Je crois bien que je lui ai fait du mal !

 C’était la première fois qu'elle perdait à ce point le contrôle. Sur le moment, elle ne s’était pas attardée sur l'infortunée, se dépêchant de finir ce qu’elle était venue faire et de disparaître, heureuse de la diversion. Mais avec le recul, elle se sentait mal à l’aise. Avait-elle blessé cette femme qui ne lui avait rien fait ? Elle réalisa qu’elle avait volontairement ignoré ce sentiment, toute la journée durant, parce qu’il était par trop perturbant.

— Le poeïr peut tuer, dit gravement le Seigé, levant enfin les yeux de son écran. Non maîtrisé, il peut causer des dommages physiques, ou psychiques, irrémédiables.

— Vous croyez que… l’interrompit-elle, subitement angoissée, avant de se reprendre. Excusez-moi.

— Vous avez un don très puissant, reprit Leftarm, ignorant l’interruption.
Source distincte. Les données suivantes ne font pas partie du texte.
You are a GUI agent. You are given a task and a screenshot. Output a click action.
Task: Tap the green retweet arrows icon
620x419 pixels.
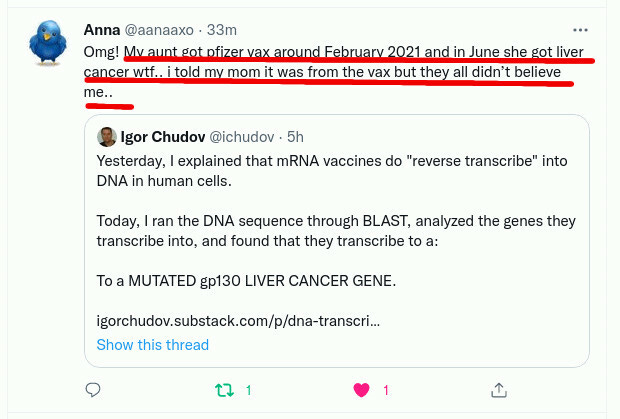click(224, 390)
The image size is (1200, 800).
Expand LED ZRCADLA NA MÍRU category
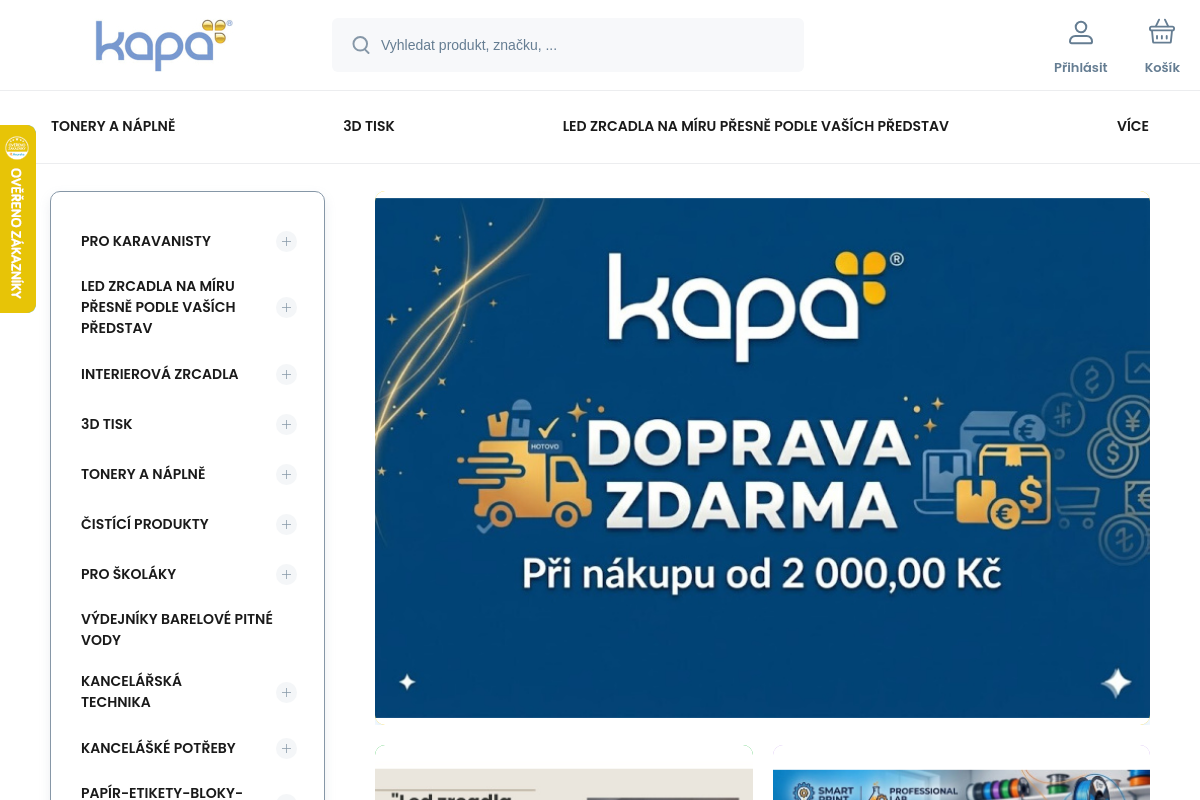click(286, 307)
À mon avis, vous aurez même, à terme, suffisamment de force pour tuer uniquement par l’esprit. Surtout si vous faites face à un non-Wardom, incapable de se protéger.

 Une sueur froide la parcourut. La télépathie, la télékinésie, c’était une chose. Améliorer ses capacités, influencer les émotions d’autres personnes, c’était également bien pratique. Mais pouvoir blesser, voire tuer, par la simple force de l’esprit, c’était totalement différent. C’était même carrément déloyal !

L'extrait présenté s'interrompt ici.